Other residents at the meeting described their discontent with a premature county official assessment, which reported that the call volume in the Sweetwater coverage area does not warrant year-round emergency service staffing. During the brainstorming session, it was revealed that this apparent lack of need for year-round staffing might have derived from the self-sufficient nature of the folks who live in the rural mountain region and that resulting effect on the emergency call log statistics for that area.

"If there’s an accident during the winter time, we know no one’s here, so we don’t call 911," one resident in attendance said. "We pile ’em in the car and drive to the hospital, so those calls won’t show up."
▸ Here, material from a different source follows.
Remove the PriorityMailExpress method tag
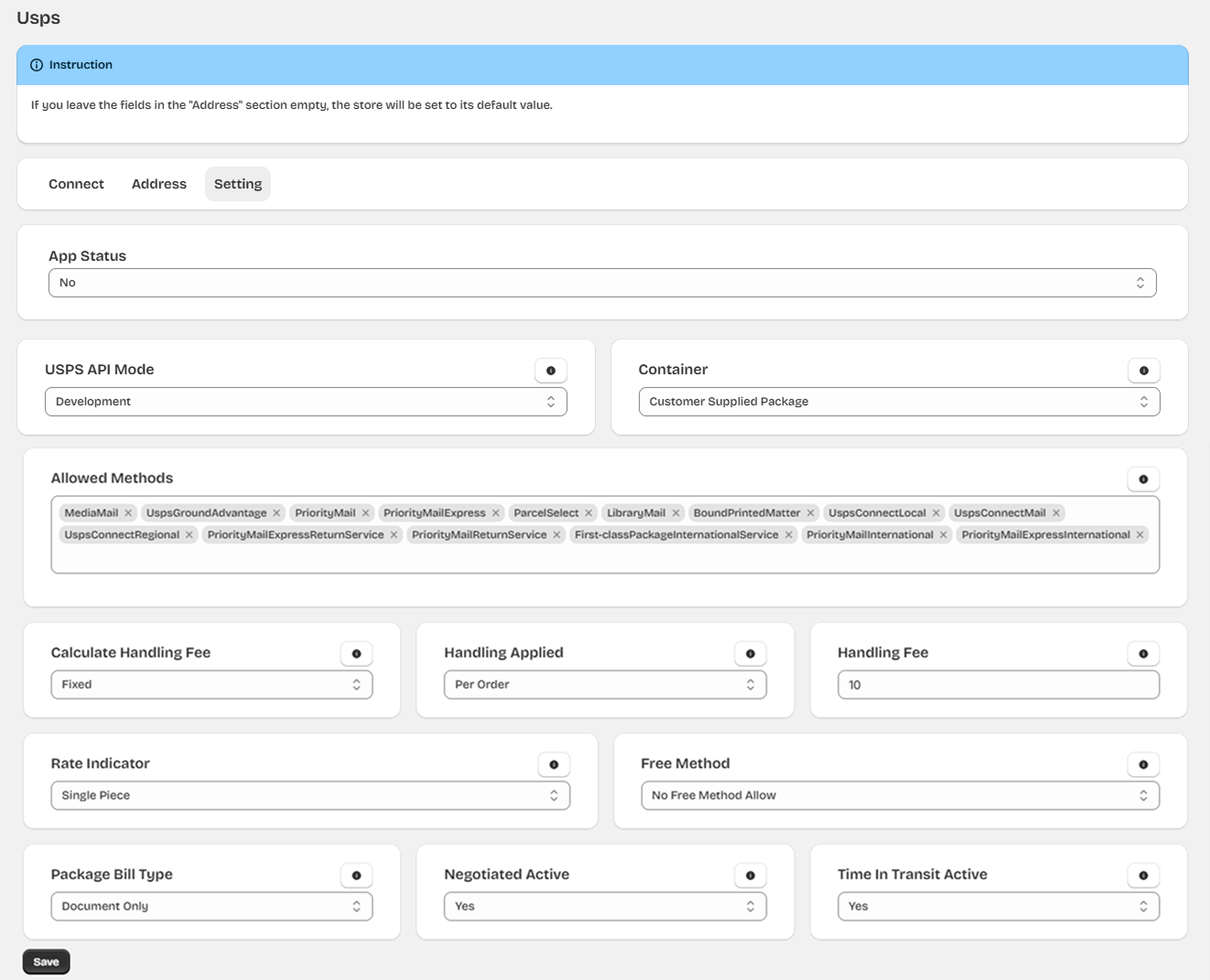The width and height of the screenshot is (1210, 980). (496, 513)
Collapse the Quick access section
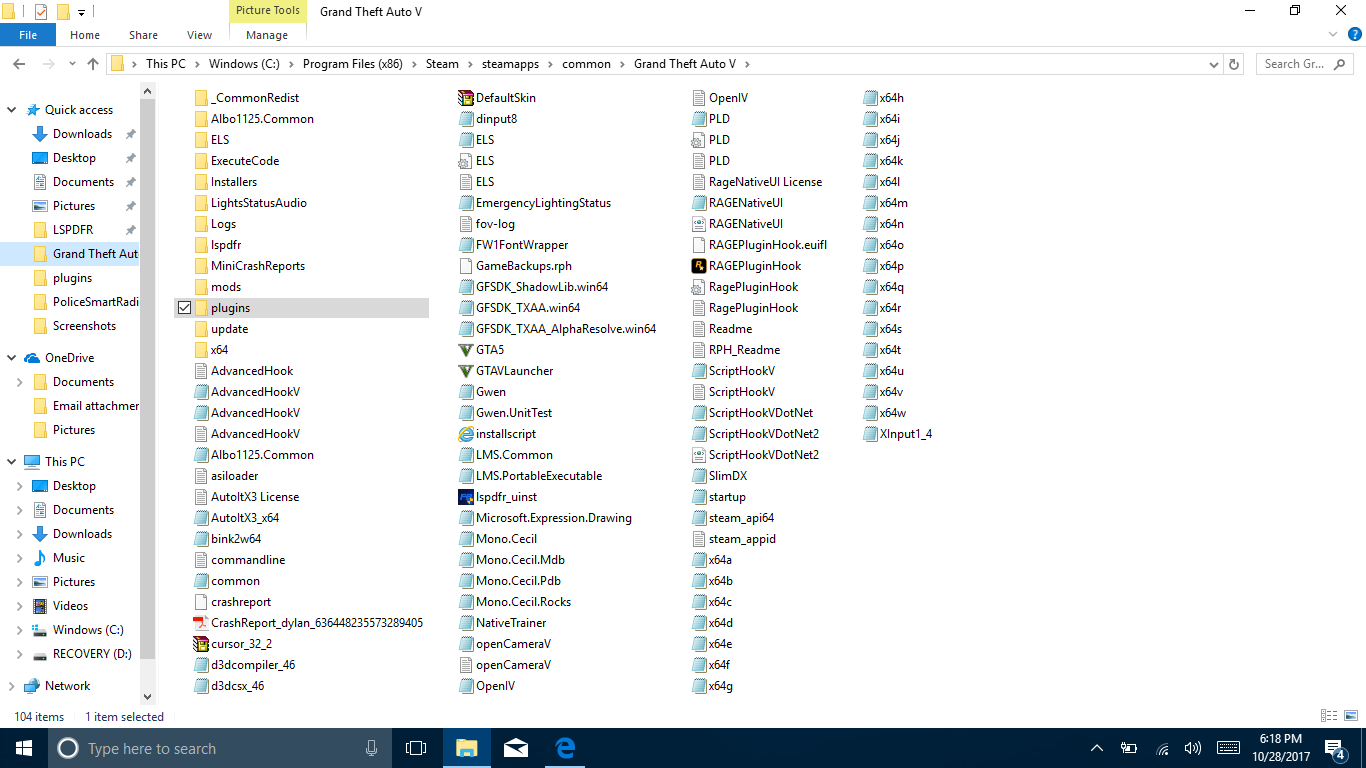 [11, 110]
"I’ve pulled motorcyclists out of ditches," another attendee said. "If we decided to not help anyone for a year, then we’d have a whole bunch of incidents on the record."

Another told of the harsh realities that responding law enforcement officers have to endure while covering the 600-mile beat that encompasses the area in question surrounding the Sweetwater fire station.

"Folks up here call their neighbors," another resident said. "I’ve called the Sheriff before, and I won’t call them anymore. They want crossroads that are nowhere close to here."

While fielding concerns from area residents, Gary spoke from his background in assessing fire districts.

"If I’m in an urban area, I need to know what my workload is," he said. "What we do is important to list what’s going on. We want to understand the demography so when we go to the county they’re not just looking at call data; we’re examining the risk as well."

According to Mashelle Bullington, owner of The Junction Bar and Grill, the risk for accidents is high.

"We see and get accidents reported to us almost every weekend," Bullington told the associates. "When there’s an accident up here, that’s where we go."

Another resident spoke of the possibility of leaving a stocked fire truck to be accessed by residents during the winter months when mandatory staffing of the Sweetwater Cal-Fire station is not required.

"If we’re not going to get the resources we need, allow us to take care of ourselves," the resident said.

Others harked back to when a volunteer fire department helped man the old Sweetwater fire station, before stricter Cal-OSHA requirements shut down the volunteers. Some explained that having a volunteer presence might give Cal-Fire the opportunity to back out of providing their own staffed personnel for the station, while others showed disdain for providing any volunteer service at all.

"What if we don’t want to help anymore?" one attendee said. "Why should people come up here and expect free (volunteer) services?"

"In this community, most of us have gotten older and we don’t want to help anymore," one woman said.

Potential risks in the area as noted by the crowd in attendance include increased traffic from motorists; increased bicycle traffic; hazards from both illegal and legal marijuana growing operations; increased usage of both public and private off-highway vehicle parks; and the dangers involved in both hunting and wild animals, as well as the handling of livestock that roam the hills.

By the end of the meeting and brainstorming session, Gary and Mazza had a good sense of the demographics in the area and the potential risks involved.

"You’ve helped us understand that there’s a change in demography in people up here," Gary told the crowd in closing. "It’s been a really good learning experience."